_DOCUMENT_
________________________

Letopis
- Type: Monthly
- Format: thick journal
- Owner(s): Alexander N. Tikhonov
- Editor-in-chief: A. F. Radzishevsky
- Editor: Maxim Gorky
- Political alignment: Social Democracy
- Language: Russian
- Ceased publication: December 1917
- Headquarters: 1 B. Monetnaya Street, St Petersburg
- Circulation: 10,000-12,000

= Letopis =

Letopis (Russian: Летопись, in English, "Chronicle") was a Russian monthly journal published in St Petersburg from December 1915 until December 1917. It had a range of material including literary, scientific and political material. Its political stance was to oppose nationalism and the First World War. Officially A. F. Radzishevsky was the editor but in practice Maxim Gorky edited the journal.

Under the Tsarist regime Letopis was continually censored for an anti-war stance. Nikolai Sukhanov, described how the editors used to meet in Gorky's flat, in particular during the February Revolution:
"One after another people both known and unknown to me, to Gorky himself as well as to me, kept coming in. They came in for consultation, to share impressions, to make enquiries and to find out what was going on in various circles. Gorky naturally had connections throughout Petersburg, from top to bottom. We began to talk and we, the editors of Letopis, soon set up a united front against representatives of the Left, the internationalist representatives of our own views, heedless of the charges of betrayal of our own watchwords at the decisive moment."

________________________

_DATASET EXTRACT_

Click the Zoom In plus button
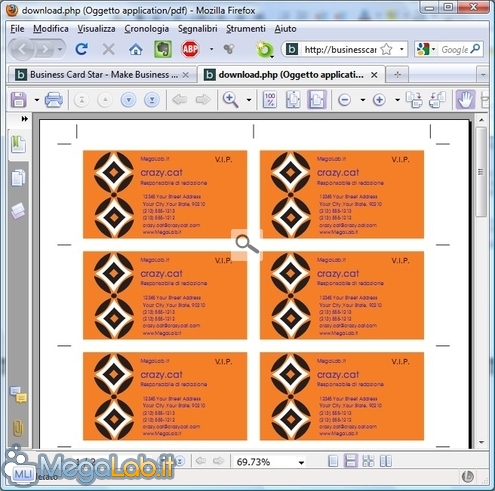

________________________

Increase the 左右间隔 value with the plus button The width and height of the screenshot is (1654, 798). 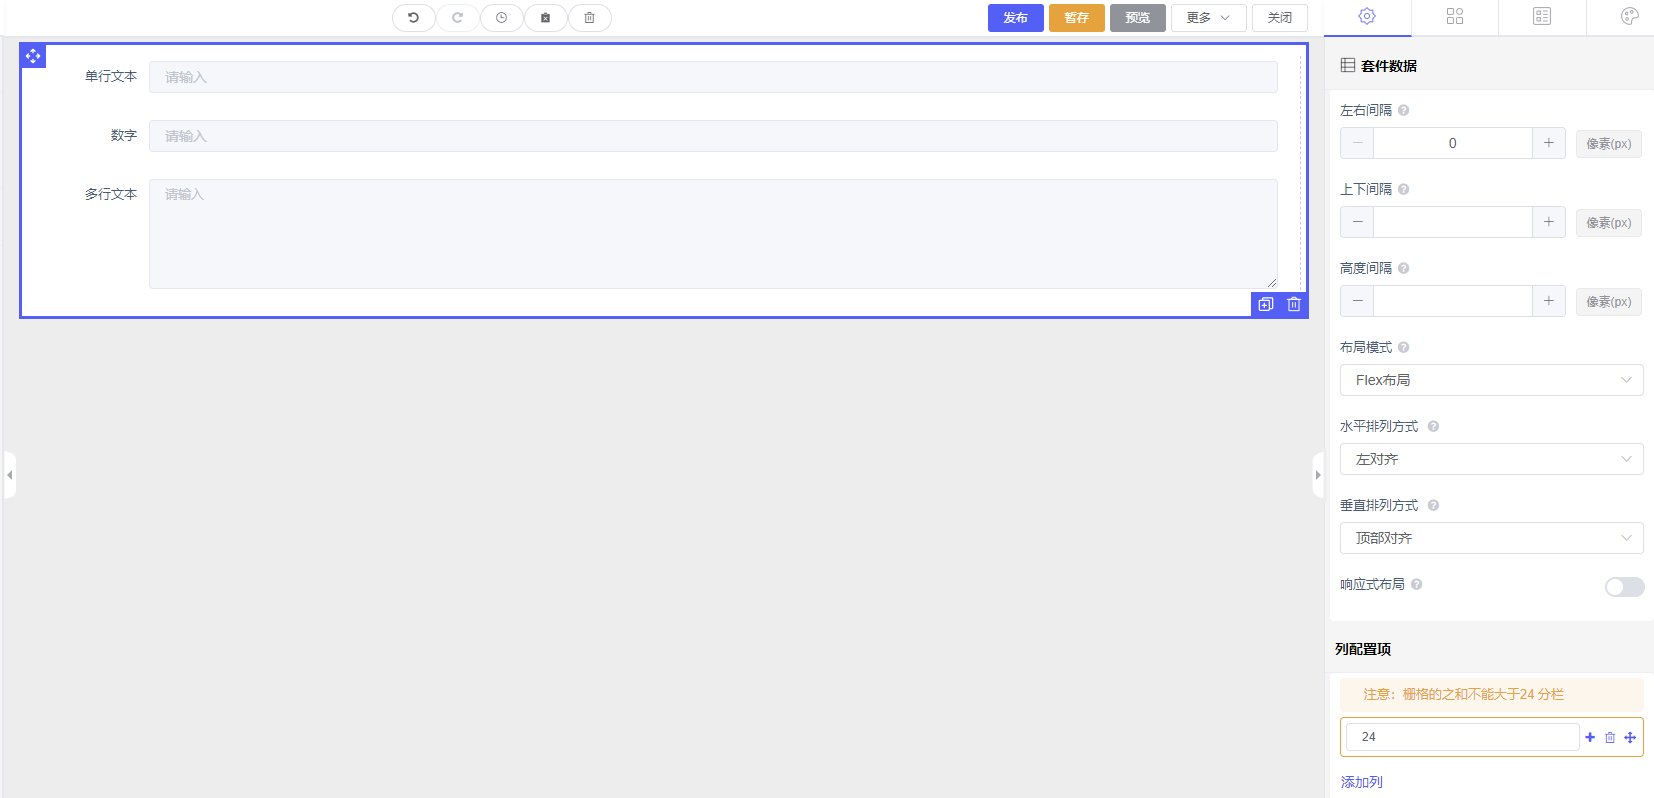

________________________

_STATED TASK_
Could you reproduce, word for word, the stretch of the Letopis article from "Letopis (Russian: Летопись, in" through "edited the journal."?

_THE COMPLETED TASK_
Letopis (Russian: Летопись, in English, "Chronicle") was a Russian monthly journal published in St Petersburg from December 1915 until December 1917. It had a range of material including literary, scientific and political material. Its political stance was to oppose nationalism and the First World War. Officially A. F. Radzishevsky was the editor but in practice Maxim Gorky edited the journal.